Research

Publications
Title: Environmental drivers and microbial interactions in harmful dinoflagellate blooms: Insights from metagenomics and machine learning
First author: Zhang, Kuidong; Xi, Mansong; Wu, Guimei; Lu, Feimiao; Wu, Guichun; Zhou, Jun; Zhang, Jie; Wang, Xin; Li, Yanzhao; Xu, Cile; Yang, Mengxuan; Wang, Hongxia; Wu, Mingcan; Ma, Mingyang
Journal: PROCESS SAFETY AND ENVIRONMENTAL PROTECTION
Years: 2025
Volume / issue: /
DOI: 10.1016/j.psep.2025.107205
Abstract: Freshwater dinoflagellate blooms have become a global environmental challenge, particularly in highland lakes. This study investigated dinoflagellate blooms in Lake Erhai, China, using microscopy, 18S rRNA sequencing, and metagenomics. The dominant species was identified as a variant of Peridinium gatunense. While no significant diurnal vertical distribution was observed (p > 0.05), geographic distribution varied significantly (p < 0.05).
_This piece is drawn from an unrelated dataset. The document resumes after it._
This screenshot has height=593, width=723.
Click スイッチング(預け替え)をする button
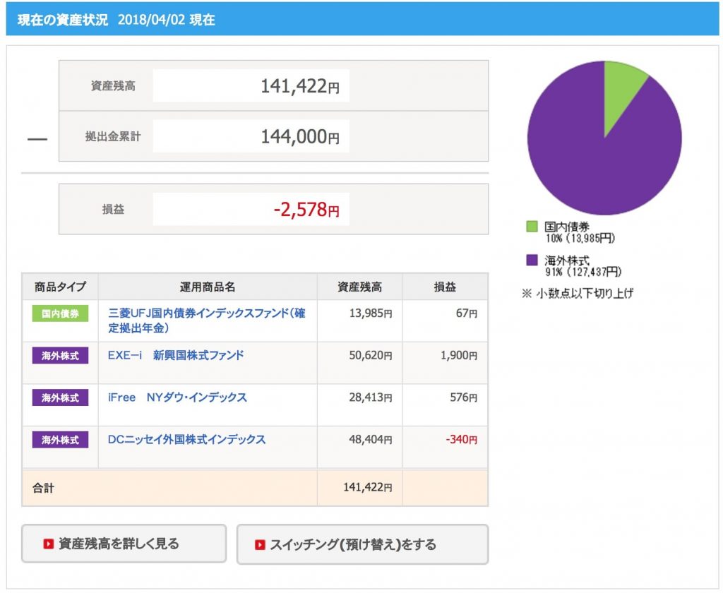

Metagenomic analysis revealed that specific microbial communities in dinoflagellate-dense areas promote their growth through enhanced metabolic pathways, particularly in nitrogen cycling and organic matter decomposition. Areas with high dinoflagellate density showed significantly reduced antibiotic resistance genes. Among various machine learning models tested, the gradient boosting model achieved optimal performance (R-2 = 0.88), identifying transparency, pH, permanganate index, ammonia nitrogen, and Ceratium spp. as key environmental drivers. These findings suggest that dinoflagellate blooms in Lake Erhai result from complex interactions between environmental factors and microbial communities, providing valuable insights for monitoring and controlling harmful algal blooms in highland lakes.